# Start of Dataset content

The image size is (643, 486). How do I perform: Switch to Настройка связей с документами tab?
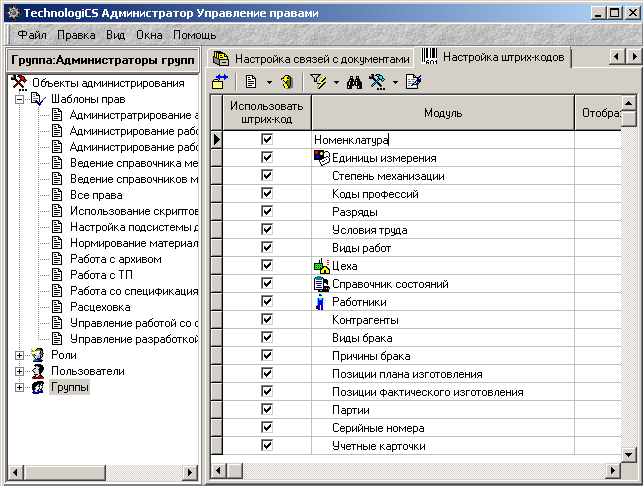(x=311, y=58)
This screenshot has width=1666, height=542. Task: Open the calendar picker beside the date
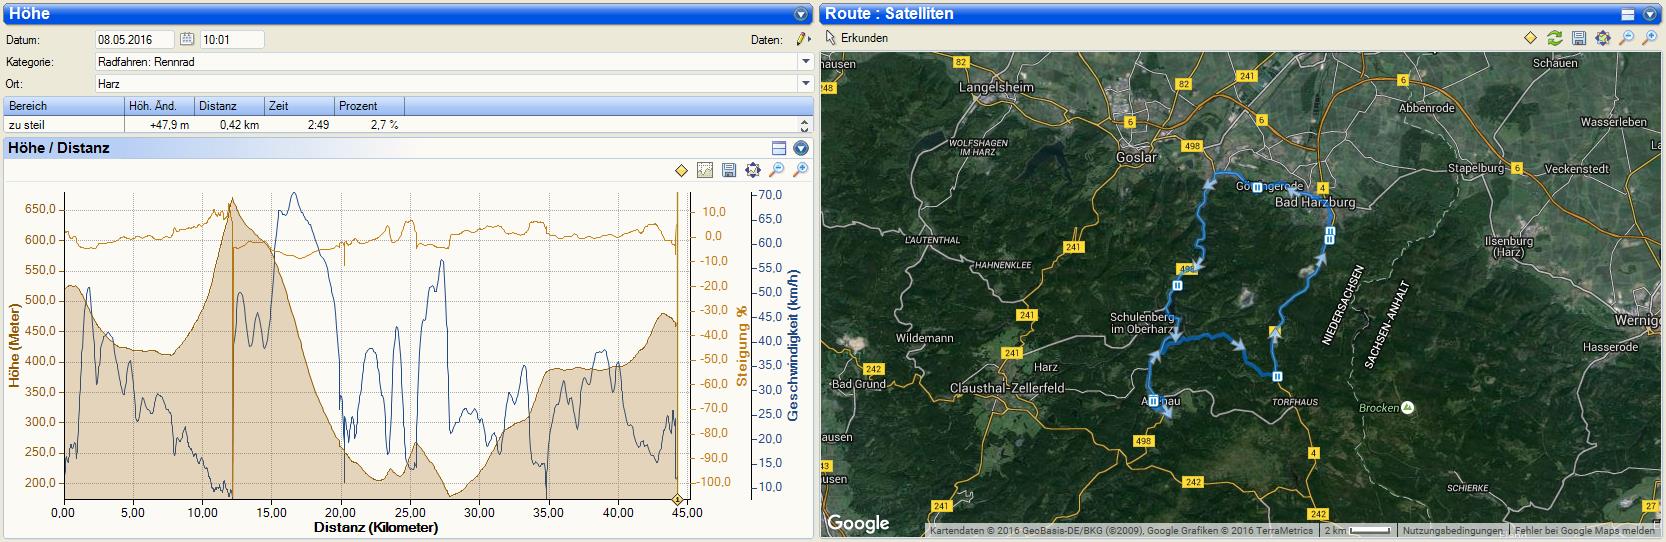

# End of Dataset content
# Start of Dataset content

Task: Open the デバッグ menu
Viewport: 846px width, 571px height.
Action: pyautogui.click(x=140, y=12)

# End of Dataset content

- **Directive**
Swap "calendar picker" for "date selector" in the records from the line with "The image size" to the line with "This screenshot has", and write those lines out again with nothing else changed. Leave the pictures out.

- **Right answer**
The image size is (643, 486). How do I perform: Switch to Настройка связей с документами tab?
(x=311, y=58)
This screenshot has width=1666, height=542. Task: Open the date selector beside the date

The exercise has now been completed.